> **DIRECTIONS**
Transcribe the material between the lines containing "Click the blue handle grip in step 1" and "pos(54,380)", inclusive, reproducing every line without change.

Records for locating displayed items

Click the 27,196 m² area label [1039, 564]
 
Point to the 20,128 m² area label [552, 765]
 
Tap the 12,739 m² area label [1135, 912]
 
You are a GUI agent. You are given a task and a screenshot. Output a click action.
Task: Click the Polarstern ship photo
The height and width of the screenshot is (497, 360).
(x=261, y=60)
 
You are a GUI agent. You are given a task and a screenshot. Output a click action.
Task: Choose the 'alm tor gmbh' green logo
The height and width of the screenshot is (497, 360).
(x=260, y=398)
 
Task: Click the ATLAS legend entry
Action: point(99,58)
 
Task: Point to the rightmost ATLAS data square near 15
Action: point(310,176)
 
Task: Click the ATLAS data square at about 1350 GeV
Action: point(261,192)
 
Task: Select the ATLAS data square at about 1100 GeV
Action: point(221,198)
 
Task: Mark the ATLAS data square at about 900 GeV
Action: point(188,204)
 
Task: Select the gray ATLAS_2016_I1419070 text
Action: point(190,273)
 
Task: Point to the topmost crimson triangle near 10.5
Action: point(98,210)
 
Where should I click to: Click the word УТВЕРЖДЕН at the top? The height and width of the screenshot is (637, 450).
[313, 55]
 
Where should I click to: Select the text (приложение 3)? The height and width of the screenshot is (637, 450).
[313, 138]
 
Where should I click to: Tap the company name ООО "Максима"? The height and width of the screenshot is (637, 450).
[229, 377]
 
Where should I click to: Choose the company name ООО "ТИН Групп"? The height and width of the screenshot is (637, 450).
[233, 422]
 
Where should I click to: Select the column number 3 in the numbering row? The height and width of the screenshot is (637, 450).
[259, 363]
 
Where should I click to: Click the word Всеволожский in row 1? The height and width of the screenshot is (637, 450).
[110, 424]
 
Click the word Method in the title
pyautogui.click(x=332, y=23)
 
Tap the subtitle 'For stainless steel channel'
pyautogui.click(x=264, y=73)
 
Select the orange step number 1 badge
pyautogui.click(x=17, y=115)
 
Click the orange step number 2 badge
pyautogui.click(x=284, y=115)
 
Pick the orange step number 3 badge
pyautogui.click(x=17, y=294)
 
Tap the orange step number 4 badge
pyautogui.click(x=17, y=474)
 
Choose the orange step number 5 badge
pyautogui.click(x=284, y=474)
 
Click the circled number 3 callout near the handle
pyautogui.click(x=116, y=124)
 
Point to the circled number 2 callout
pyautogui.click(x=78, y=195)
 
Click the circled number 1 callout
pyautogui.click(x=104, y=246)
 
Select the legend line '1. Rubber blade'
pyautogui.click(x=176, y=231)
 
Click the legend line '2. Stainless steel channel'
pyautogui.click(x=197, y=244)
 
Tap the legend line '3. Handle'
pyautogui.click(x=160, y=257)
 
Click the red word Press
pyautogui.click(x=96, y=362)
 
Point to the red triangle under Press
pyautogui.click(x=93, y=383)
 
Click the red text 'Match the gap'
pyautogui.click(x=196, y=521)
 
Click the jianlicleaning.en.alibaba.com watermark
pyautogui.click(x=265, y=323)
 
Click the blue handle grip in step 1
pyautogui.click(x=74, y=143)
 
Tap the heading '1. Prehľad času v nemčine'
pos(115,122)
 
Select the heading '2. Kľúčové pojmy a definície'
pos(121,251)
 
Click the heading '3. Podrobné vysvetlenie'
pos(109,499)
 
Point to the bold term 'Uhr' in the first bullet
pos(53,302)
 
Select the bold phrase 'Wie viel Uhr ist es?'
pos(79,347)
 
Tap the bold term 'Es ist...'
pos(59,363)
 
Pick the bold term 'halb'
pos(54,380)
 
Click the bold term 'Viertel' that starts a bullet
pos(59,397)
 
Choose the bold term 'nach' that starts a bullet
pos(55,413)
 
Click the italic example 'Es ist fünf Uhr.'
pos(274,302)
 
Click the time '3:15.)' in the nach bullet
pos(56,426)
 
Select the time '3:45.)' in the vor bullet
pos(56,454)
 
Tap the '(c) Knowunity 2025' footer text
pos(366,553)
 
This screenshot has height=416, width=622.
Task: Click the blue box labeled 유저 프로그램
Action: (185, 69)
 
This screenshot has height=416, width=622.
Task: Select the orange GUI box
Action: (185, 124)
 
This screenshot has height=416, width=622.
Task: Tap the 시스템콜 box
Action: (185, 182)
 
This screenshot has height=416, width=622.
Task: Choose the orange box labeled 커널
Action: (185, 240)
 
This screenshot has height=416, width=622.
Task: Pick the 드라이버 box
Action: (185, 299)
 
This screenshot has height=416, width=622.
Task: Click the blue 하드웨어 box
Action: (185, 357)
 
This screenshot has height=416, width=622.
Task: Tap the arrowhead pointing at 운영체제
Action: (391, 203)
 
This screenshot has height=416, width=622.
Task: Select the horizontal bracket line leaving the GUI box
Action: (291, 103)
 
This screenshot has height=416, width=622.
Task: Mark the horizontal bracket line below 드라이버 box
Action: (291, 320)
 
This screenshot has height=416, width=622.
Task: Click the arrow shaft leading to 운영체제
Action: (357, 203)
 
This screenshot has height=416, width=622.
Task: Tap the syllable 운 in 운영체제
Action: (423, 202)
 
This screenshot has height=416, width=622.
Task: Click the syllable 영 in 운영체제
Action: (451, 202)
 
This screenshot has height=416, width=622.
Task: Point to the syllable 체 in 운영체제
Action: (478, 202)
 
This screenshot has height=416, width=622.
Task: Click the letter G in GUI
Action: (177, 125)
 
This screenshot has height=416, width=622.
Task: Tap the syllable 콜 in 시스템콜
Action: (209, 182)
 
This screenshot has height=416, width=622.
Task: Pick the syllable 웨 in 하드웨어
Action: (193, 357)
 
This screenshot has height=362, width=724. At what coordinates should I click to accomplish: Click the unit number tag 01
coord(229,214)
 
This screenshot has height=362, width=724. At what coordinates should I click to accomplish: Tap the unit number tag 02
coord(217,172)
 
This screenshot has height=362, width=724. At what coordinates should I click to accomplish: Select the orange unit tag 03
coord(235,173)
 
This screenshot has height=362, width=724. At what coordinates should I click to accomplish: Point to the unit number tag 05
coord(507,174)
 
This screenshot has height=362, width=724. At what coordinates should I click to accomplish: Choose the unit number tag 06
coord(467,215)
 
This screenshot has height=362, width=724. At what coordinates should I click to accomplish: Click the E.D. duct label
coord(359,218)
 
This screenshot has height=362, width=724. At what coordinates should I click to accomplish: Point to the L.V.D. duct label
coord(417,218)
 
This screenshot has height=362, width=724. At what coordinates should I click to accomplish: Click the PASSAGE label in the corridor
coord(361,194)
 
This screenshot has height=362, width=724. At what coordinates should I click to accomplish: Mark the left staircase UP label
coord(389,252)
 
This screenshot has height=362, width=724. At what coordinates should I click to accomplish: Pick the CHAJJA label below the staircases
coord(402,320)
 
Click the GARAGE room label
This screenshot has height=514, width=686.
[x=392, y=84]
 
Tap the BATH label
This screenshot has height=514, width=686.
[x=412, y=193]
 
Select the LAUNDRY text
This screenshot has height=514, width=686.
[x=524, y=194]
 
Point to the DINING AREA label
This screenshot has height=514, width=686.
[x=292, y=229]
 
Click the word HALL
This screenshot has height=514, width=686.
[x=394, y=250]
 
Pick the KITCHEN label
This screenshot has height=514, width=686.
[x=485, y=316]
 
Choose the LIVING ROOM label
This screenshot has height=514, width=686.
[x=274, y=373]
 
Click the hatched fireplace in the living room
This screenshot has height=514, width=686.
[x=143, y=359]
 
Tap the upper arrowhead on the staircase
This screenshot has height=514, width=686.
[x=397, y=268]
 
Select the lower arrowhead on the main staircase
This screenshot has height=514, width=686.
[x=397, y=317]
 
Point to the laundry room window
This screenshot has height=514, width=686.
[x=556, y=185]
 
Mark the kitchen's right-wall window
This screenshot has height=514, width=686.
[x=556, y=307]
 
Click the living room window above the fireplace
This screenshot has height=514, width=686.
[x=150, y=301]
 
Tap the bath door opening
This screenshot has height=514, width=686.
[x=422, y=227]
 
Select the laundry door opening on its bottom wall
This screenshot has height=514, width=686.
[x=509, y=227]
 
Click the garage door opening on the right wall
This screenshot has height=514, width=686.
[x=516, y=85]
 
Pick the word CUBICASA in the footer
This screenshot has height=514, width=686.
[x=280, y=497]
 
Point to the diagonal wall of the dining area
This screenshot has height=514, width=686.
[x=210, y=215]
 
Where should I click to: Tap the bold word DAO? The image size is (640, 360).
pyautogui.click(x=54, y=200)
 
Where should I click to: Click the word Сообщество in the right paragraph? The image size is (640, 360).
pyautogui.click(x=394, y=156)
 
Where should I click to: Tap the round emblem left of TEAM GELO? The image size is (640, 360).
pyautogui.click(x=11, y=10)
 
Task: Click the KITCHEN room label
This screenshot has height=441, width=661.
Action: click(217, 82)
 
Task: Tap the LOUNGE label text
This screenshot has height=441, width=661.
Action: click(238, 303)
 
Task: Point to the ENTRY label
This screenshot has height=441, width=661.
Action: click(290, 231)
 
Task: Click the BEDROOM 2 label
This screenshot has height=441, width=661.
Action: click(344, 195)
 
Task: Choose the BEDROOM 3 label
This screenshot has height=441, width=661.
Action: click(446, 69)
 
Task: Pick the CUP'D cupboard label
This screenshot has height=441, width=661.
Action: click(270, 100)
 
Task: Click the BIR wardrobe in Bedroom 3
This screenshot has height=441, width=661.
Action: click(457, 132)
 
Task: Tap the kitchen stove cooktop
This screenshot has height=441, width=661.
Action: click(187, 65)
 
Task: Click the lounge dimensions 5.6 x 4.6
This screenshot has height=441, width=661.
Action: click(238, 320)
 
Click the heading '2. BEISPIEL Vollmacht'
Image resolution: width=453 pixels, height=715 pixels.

> **TASK ANSWER**
Click the blue handle grip in step 1
pyautogui.click(x=74, y=143)
 
Tap the heading '1. Prehľad času v nemčine'
pos(115,122)
 
Select the heading '2. Kľúčové pojmy a definície'
pos(121,251)
 
Click the heading '3. Podrobné vysvetlenie'
pos(109,499)
 
Point to the bold term 'Uhr' in the first bullet
pos(53,302)
 
Select the bold phrase 'Wie viel Uhr ist es?'
pos(79,347)
 
Tap the bold term 'Es ist...'
pos(59,363)
 
Pick the bold term 'halb'
pos(54,380)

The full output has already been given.